SUMO

give me a SUMO, please by Richard

If you like to give me a gift and the Leica M9-P ‘Edition Hermès' is too expensive for you, or you just don’t like me that much.

I suggest the forthcoming Annie Leibovitz new SUMO-sized book by Taschen. As Annie says 'It’s not really a book. It sits on a stand! It’s over 40 years of work, starting with the viscerally intimate reportage she created for Rolling Stone magazine in the 1970s and extending through the more stylized portraiture of her work for Vanity Fair and Vogue.

The Leibovitz collection will be limited to a total of 10,000 signed and numbered copies produced with four different dust jackets.

I like real books by Richard

Benedikt Taschen has lost huge sums of money on some of its books and he don’t regret it at all. Mr. Taschen likes to do things his way, and he has built a publishing empire being an unusual publisher.

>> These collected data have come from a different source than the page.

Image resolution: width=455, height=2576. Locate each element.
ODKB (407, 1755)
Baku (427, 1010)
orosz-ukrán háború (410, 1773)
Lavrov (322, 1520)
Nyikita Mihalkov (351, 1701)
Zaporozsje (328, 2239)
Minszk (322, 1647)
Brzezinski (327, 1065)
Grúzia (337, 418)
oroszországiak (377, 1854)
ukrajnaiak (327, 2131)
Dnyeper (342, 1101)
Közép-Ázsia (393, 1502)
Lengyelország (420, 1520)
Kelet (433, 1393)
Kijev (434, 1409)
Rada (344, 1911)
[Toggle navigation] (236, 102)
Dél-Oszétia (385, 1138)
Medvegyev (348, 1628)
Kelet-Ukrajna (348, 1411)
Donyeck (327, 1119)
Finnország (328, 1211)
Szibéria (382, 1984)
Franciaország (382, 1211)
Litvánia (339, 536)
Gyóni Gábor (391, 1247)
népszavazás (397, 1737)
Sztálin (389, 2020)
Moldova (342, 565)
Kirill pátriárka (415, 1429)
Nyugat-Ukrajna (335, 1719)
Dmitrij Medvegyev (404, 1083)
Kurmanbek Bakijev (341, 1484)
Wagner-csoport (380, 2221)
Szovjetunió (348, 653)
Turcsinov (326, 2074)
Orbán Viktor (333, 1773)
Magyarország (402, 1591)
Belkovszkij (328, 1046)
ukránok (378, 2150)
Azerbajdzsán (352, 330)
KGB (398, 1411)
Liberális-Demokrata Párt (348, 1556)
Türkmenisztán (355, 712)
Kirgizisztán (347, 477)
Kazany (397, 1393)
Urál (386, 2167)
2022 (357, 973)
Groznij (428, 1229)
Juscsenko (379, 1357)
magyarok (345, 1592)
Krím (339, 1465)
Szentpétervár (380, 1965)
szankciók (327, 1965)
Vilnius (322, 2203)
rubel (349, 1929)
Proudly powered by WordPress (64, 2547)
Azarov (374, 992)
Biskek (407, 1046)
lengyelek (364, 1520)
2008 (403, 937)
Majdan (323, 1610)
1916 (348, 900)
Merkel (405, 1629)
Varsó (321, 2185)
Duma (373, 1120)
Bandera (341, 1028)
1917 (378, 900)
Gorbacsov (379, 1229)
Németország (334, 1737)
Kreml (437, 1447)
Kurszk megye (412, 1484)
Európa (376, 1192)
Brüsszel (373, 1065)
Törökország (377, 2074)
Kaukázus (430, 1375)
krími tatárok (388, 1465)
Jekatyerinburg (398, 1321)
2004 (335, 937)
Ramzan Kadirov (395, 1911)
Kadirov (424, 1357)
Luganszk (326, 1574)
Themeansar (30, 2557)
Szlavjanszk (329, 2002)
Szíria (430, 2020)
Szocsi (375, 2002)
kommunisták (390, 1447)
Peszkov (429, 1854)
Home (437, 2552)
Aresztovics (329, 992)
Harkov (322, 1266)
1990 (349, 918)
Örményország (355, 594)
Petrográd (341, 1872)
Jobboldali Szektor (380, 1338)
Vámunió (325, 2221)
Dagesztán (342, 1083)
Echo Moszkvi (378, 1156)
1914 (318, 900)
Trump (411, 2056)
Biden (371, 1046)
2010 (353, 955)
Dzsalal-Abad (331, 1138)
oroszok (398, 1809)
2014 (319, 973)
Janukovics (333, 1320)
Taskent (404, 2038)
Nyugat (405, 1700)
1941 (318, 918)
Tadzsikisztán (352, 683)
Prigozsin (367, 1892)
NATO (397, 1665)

“Publishing is, as life, unpredictable and can be dangerous. I am an optimistic guy, like Voltaire’s Candide, kind of sleepwalking through business and life, bumping every once in a while into a genius who makes me rich, in my head, heart and financially. As a friend of mine put it: the plan is, there is no plan.”

"We have a different way to approach things; usually we don't care about budgets. I never compromise quality, and I'm willing to take a risk. We want to have our books done right and then we look at how to finance it."

Mr. Taschen started selling comic books when he was a teen-ager, with his first store called "Taschen Comics", today he have 200 employees in seven offices and 11 stores world-wide.

His most famous book might be the limited edition of "SUMO" (1999) by Helmut Newton, it was an over sized 35.4 kg book with 420 images book, on a stand designed by Philippe Starck. The first "SUMO" copy sold at auction was in 2000 for $430,000.

Today Taschen known for its exclusive sex, film, photography and architecture books  and so much more, look for yourself and buy one.